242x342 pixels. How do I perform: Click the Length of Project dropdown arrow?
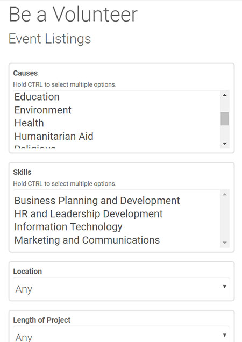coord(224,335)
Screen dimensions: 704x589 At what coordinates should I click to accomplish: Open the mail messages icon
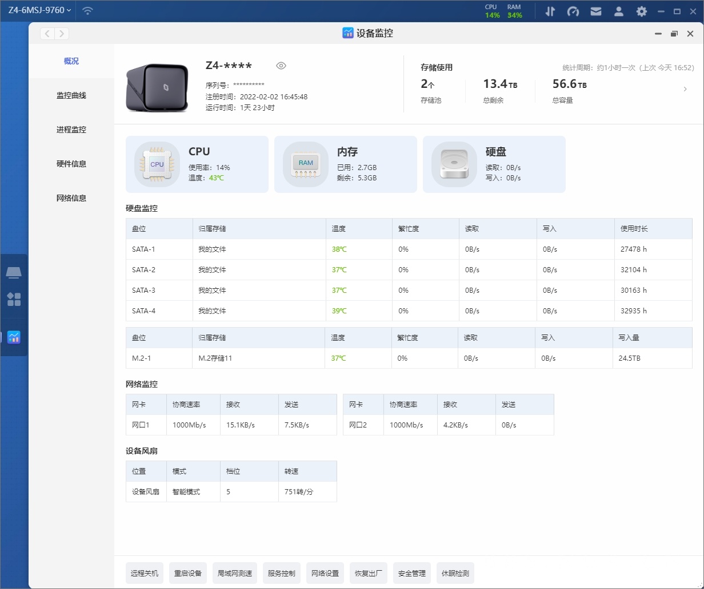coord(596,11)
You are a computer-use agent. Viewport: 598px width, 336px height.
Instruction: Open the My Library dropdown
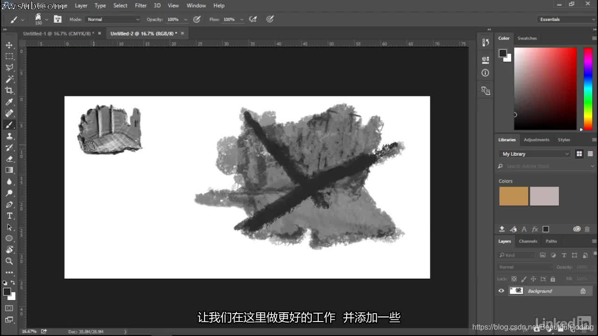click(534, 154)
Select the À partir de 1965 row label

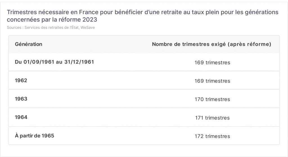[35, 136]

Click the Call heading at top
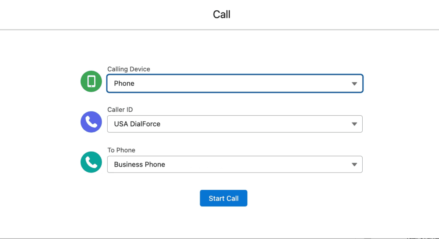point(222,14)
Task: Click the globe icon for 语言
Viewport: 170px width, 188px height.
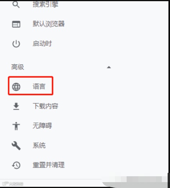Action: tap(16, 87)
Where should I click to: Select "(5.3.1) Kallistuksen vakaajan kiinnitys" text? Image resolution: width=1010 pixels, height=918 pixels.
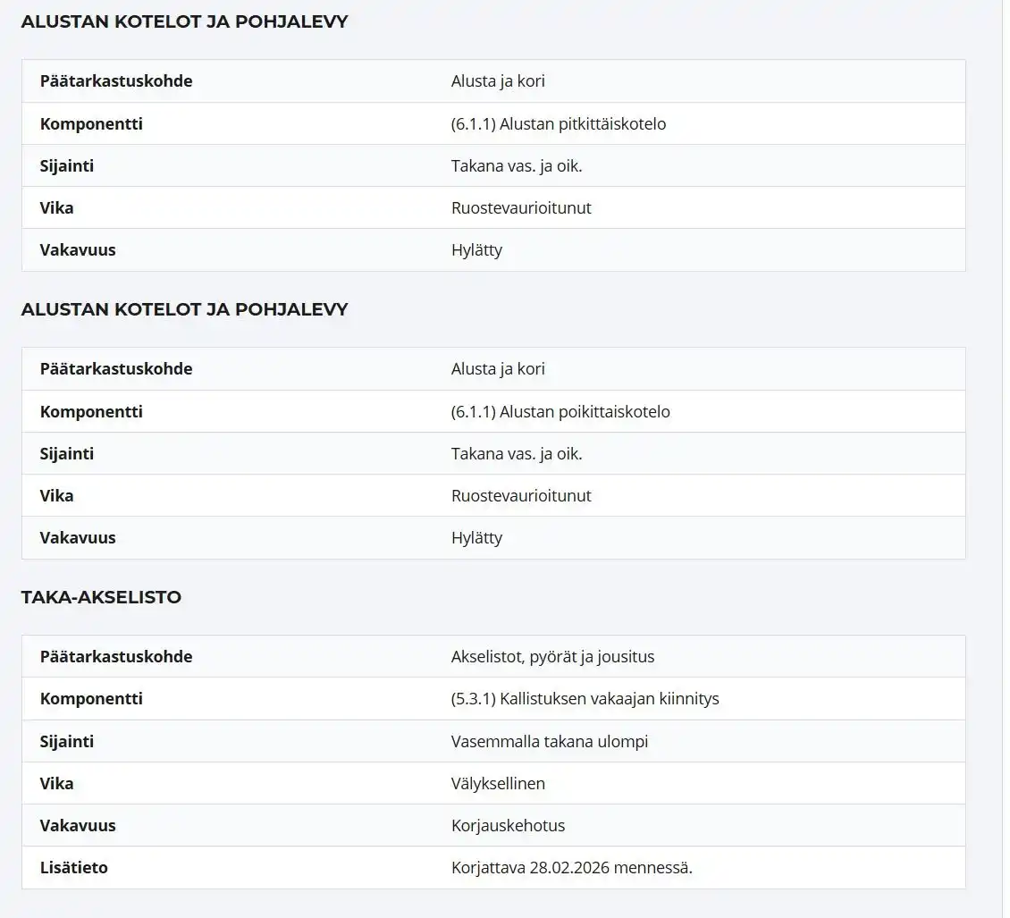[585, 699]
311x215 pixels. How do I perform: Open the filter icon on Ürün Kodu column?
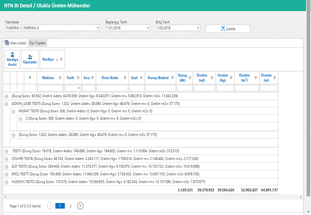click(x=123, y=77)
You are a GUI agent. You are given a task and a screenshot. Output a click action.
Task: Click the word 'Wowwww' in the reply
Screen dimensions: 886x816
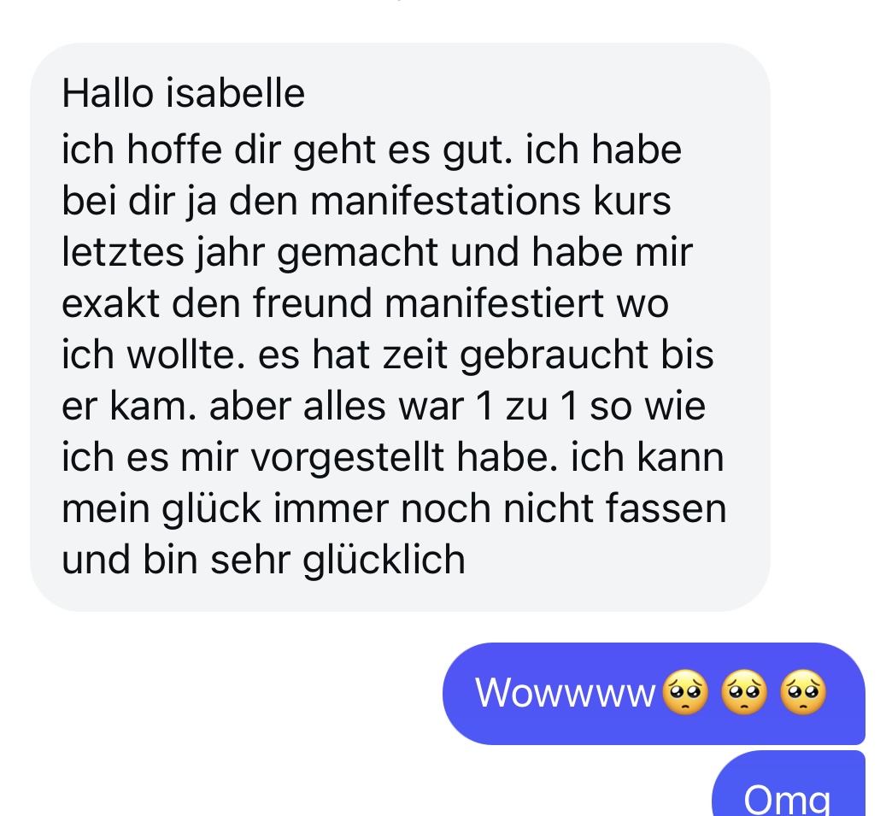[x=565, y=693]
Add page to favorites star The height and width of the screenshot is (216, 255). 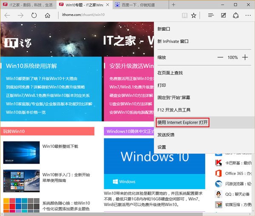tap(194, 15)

Work request >>
Leave out the images and write out the lines above exactly, from the one with "You are a computer-use" up to and including the one with "Task: Click the globe icon for 语言".

Answer section >>
You are a computer-use agent. Viewport: 598px width, 336px height.
Instruction: Open the My Library dropdown
click(534, 154)
Select the À partir de 1965 row label

[35, 136]

Click the Call heading at top
point(222,14)
Task: Click the globe icon for 语言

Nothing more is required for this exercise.